**Objective**
Copy out each of the rows below word for word, omitting the pictures.

**Material supplied**
# # # # # # #

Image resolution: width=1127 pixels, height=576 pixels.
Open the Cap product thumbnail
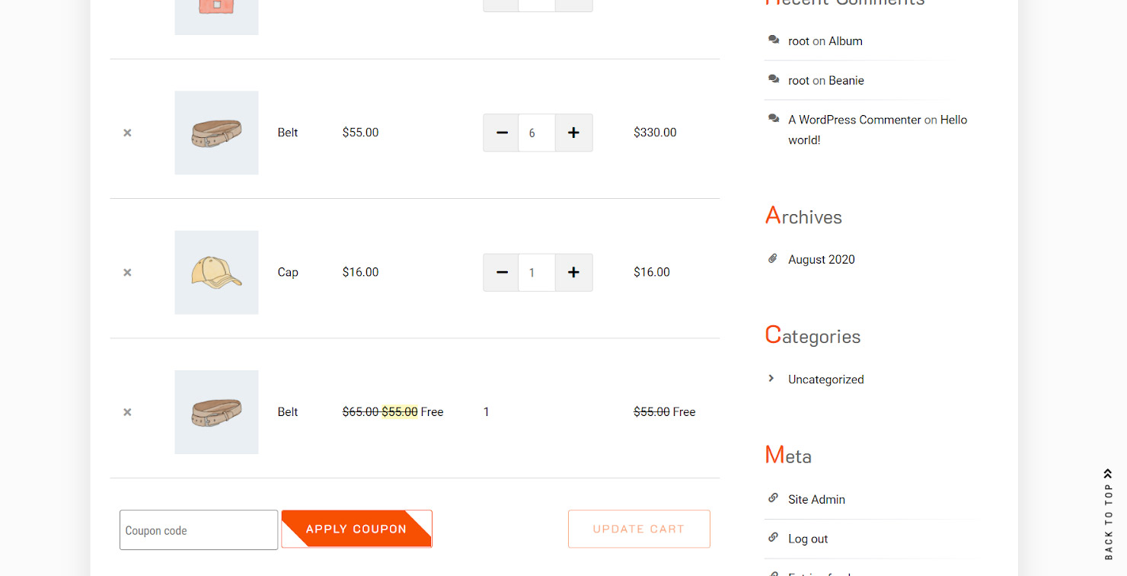coord(216,273)
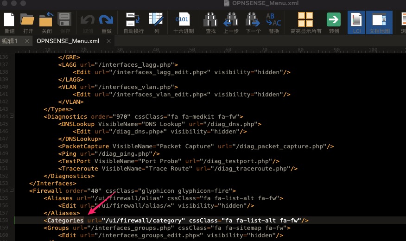
Task: Click the New file (新建) icon
Action: coord(10,20)
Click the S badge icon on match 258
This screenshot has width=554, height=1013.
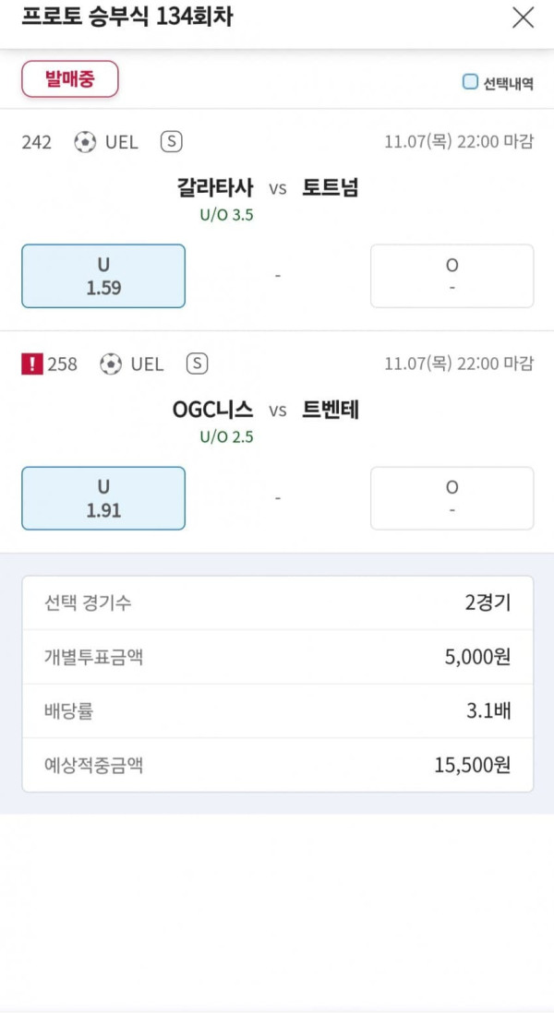197,364
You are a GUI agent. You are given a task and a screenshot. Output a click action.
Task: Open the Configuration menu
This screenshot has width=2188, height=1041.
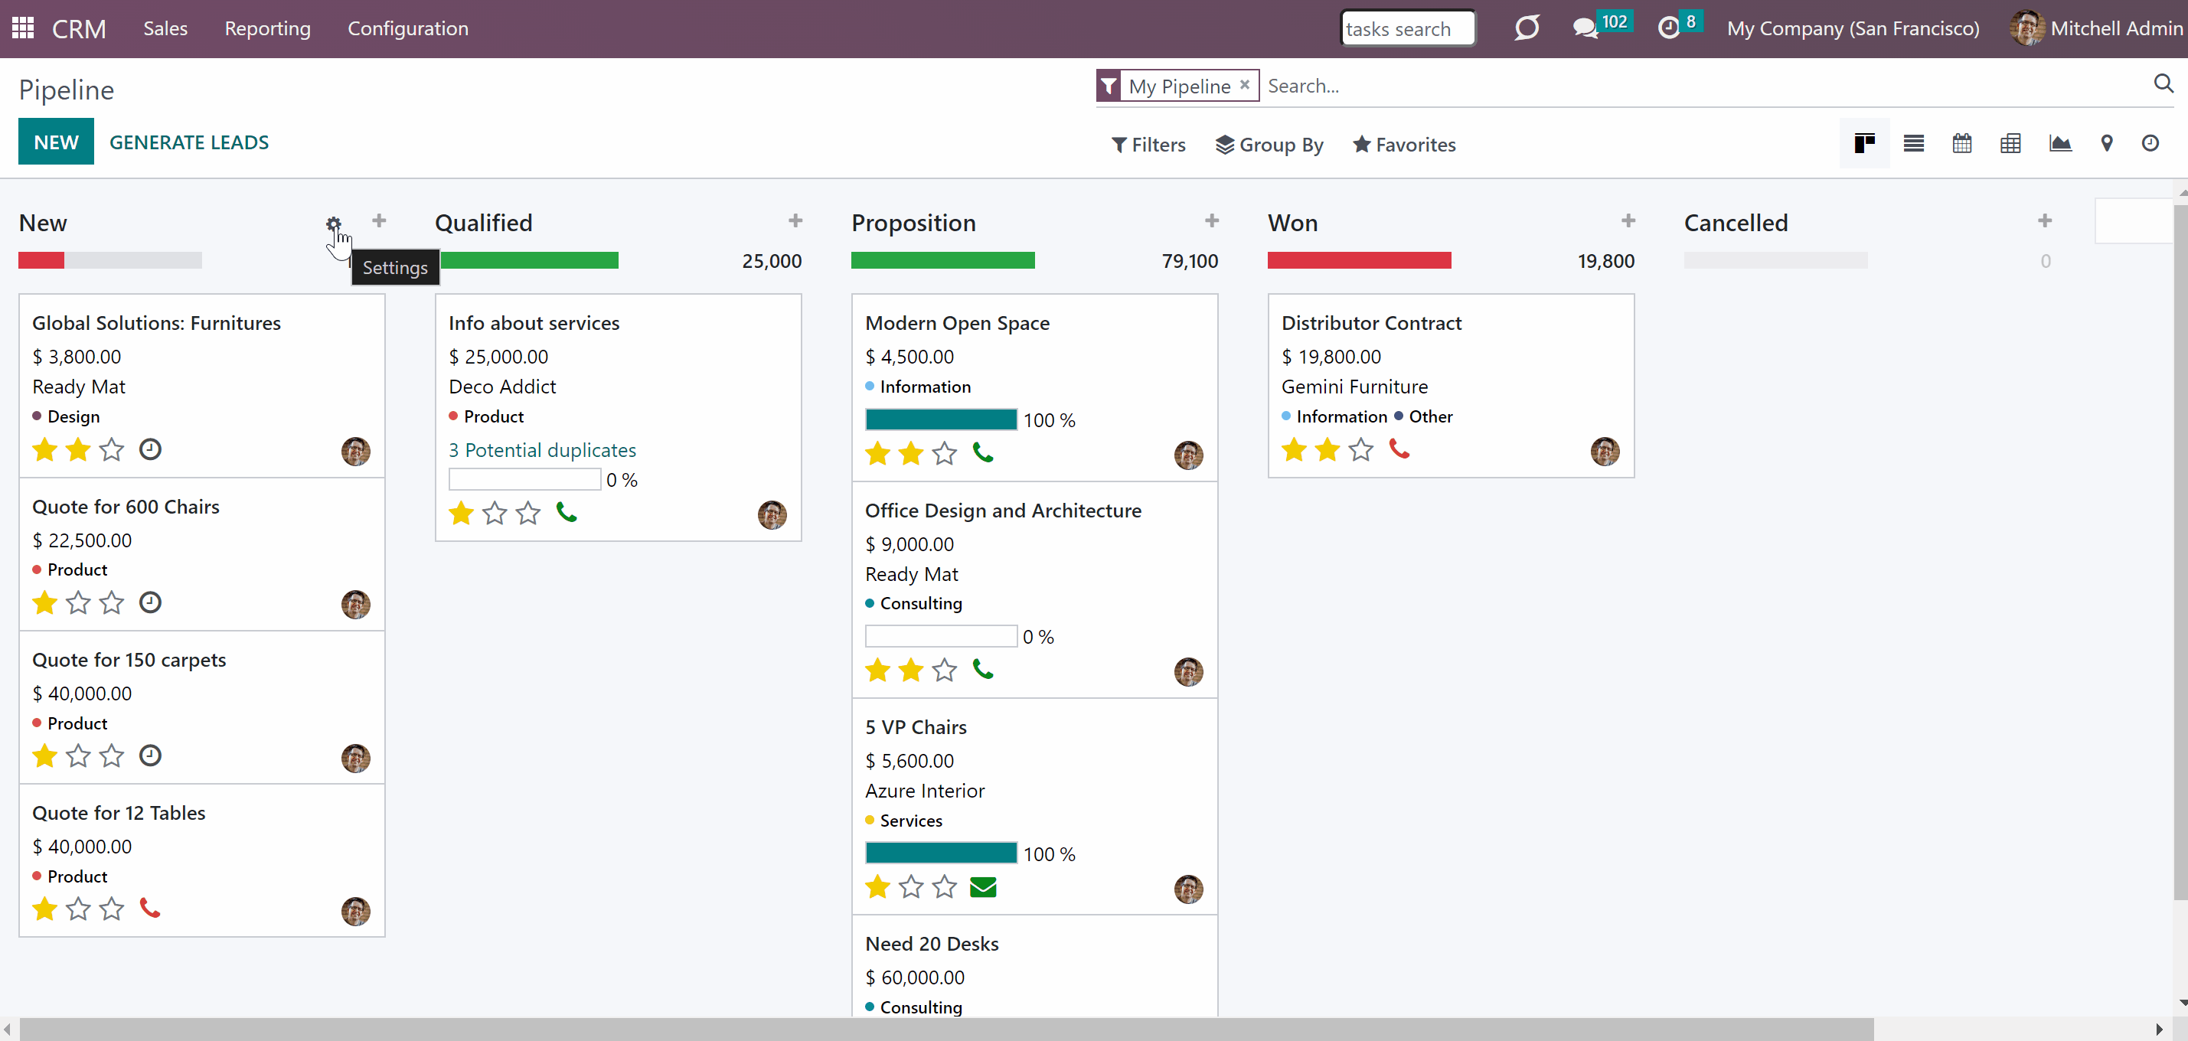(x=408, y=28)
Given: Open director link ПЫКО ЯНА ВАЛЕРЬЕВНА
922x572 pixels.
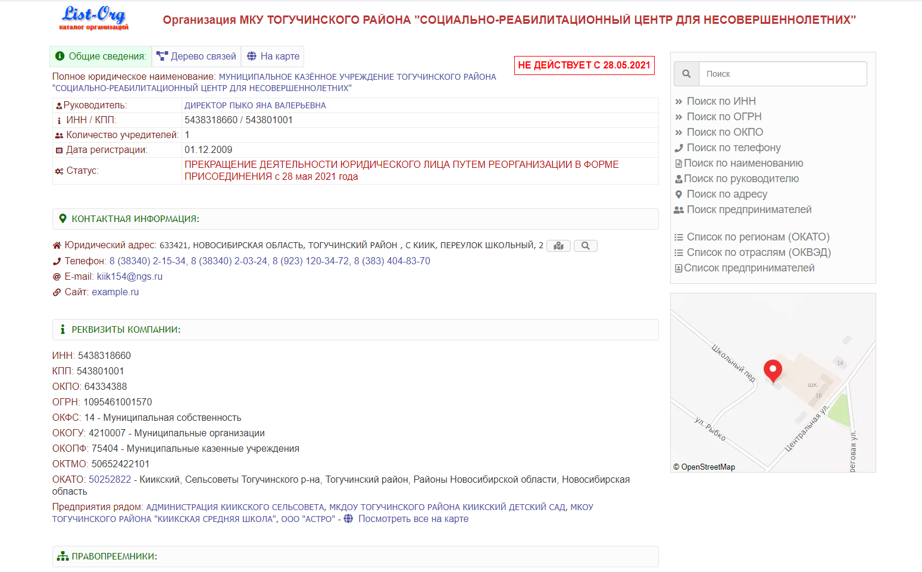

# # # # # # #

**Output**
Image resolution: width=1127 pixels, height=576 pixels.
Open the Cap product thumbnail
coord(216,273)
Task: Click the New file (新建) icon
Action: coord(10,20)
Click the S badge icon on match 258
This screenshot has width=554, height=1013.
197,364
You are a GUI agent. You are given a task and a screenshot. Output a click action.
Task: Open the Configuration menu
This screenshot has width=2188, height=1041.
(x=408, y=28)
Given: Open director link ПЫКО ЯНА ВАЛЕРЬЕВНА
922x572 pixels.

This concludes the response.